# [Brano scelto]
Posto in questi termini è difficile, per non dire impossibile, intavolare un dialogo con le Istituzioni islamiche, ma Ratzinger ci prova, rischiando di persona: si presenta in casa loro (ad Istambul) con l’umiltà dell’uomo di fede.
Il Papa non demorde, usando i media come il Suo predecessore, ripresenta la Sua teologia in maniera sempre più incalzante e concreta che a molti può apparire conservatrice. Così dev’essere se si vuole spezzare quel muro di buonismo e di lassismo dilagante nel vecchio Continente e se si vuole veicolare un dialogo con quel mondo fluido, sfuggente che dice e non dice e se dice subito smentisce. Purtroppo quello islamico non è il mondo laico, razionale, dubbioso, ma macchinoso, machiavellico ancorché fantasioso che schiva e teme la verità. Chi ha vissuto tra loro, sa bene che non è un mondo del si o del no, ma del ni perché insicuro, timido al dialogo concreto, suscettibile alla critica. Il Papa sa benissimo che la prima condizione per trovare dei punti di intesa col diverso è il rafforzamento delle propria identità da svelare all’altro, anche se può disturbarlo. Perciò ridurre lo spessore della propria fede per non offendere l’altro non farebbe che confermare nell’altro la nostra insicurezza: “per i seguaci di Maometto questo significherebbe una sorta di resa, di abdicazione alla propria fede ed un implicito riconoscimento della superiorità dell’Islam” (Samir Khalil).

# [Materiale raccolto]
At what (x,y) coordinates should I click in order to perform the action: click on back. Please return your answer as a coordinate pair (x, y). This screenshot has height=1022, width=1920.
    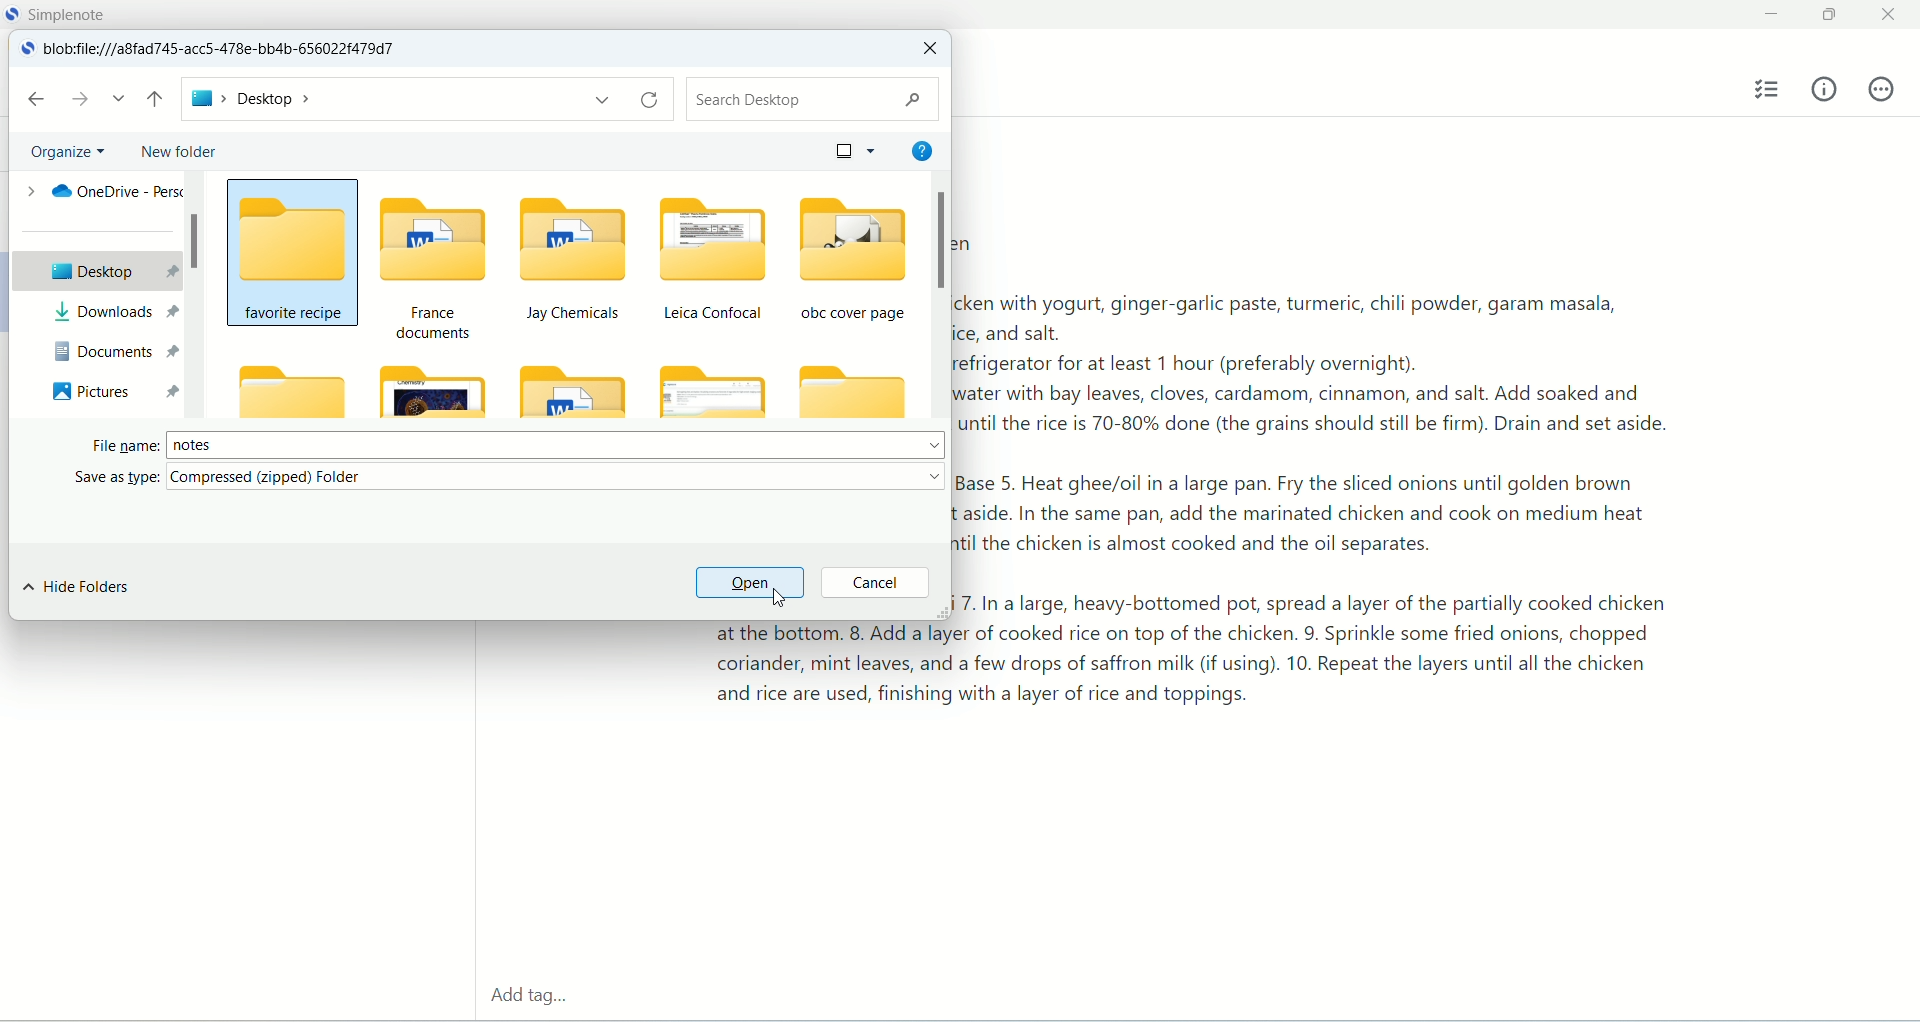
    Looking at the image, I should click on (35, 99).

# [Consegna A]
Trascrivi dal brano sul dialogo del Papa con l'Islam il passo che comincia con "Posto in questi" e prosegue fino a "dell’uomo di fede.".
# [Consegna B]
Riprendi il brano sul dialogo del Papa con l'Islam dopo la sua ultima frase.

# [Risposta corretta A]
Posto in questi termini è difficile, per non dire impossibile, intavolare un dialogo con le Istituzioni islamiche, ma Ratzinger ci prova, rischiando di persona: si presenta in casa loro (ad Istambul) con l’umiltà dell’uomo di fede.

# [Risposta corretta B]
Se solo pensassimo alle umiliazioni ed alle torture subite durante la conquista dei popoli iberici e balcanici (avvenuta non sempre con la spada), ridotti a dhimmitudine e con quale e quanta arroganza trattano i nostri rappresentanti istituzionali, poco avremmo da consolarci sul nostro futuro. Al momento non abbiamo che da affidarci alla secolare saggezza della nostra Chiesa. Se viceversa accettassimo il principio della legge islamica secondo cui è impedito di pronunciarci sulla sharia, “allora saremo davvero sulla strada che ci condurrà verso la loro sottomissione” (Daniel Pipes): questo potrà avvenire fintanto che in Occidente continueremo a non mostrare compattezza.

Francesco Pugliarello

giovedì 13 dicembre 2007

La Toscana è in mano all'UCOII !?

C’era da spettarselo…!
La m***a covava da tempo ma non ancora era emerso in tutto il suo putrido fetore, finchè un padre ed una madre un giorno, per “ripulire” la mortificazione subìta in classe dal figlioletto da parte di un’insegnate arrogante, non la espongono in piazza.
Preferisco raccontare gli eventi di cronaca nella loro crudità lasciando a voi, amici che seguite questo blog, il giudizio su quanto in brevissimo tempo questa mefitica giunta di sinistra ha fatto precipitare nel baratro della vergogna nazionale una Regione che fu la culla della cività e del rinascimento nel mondo occidentale, in balia di una politica arrogante e superciliosa.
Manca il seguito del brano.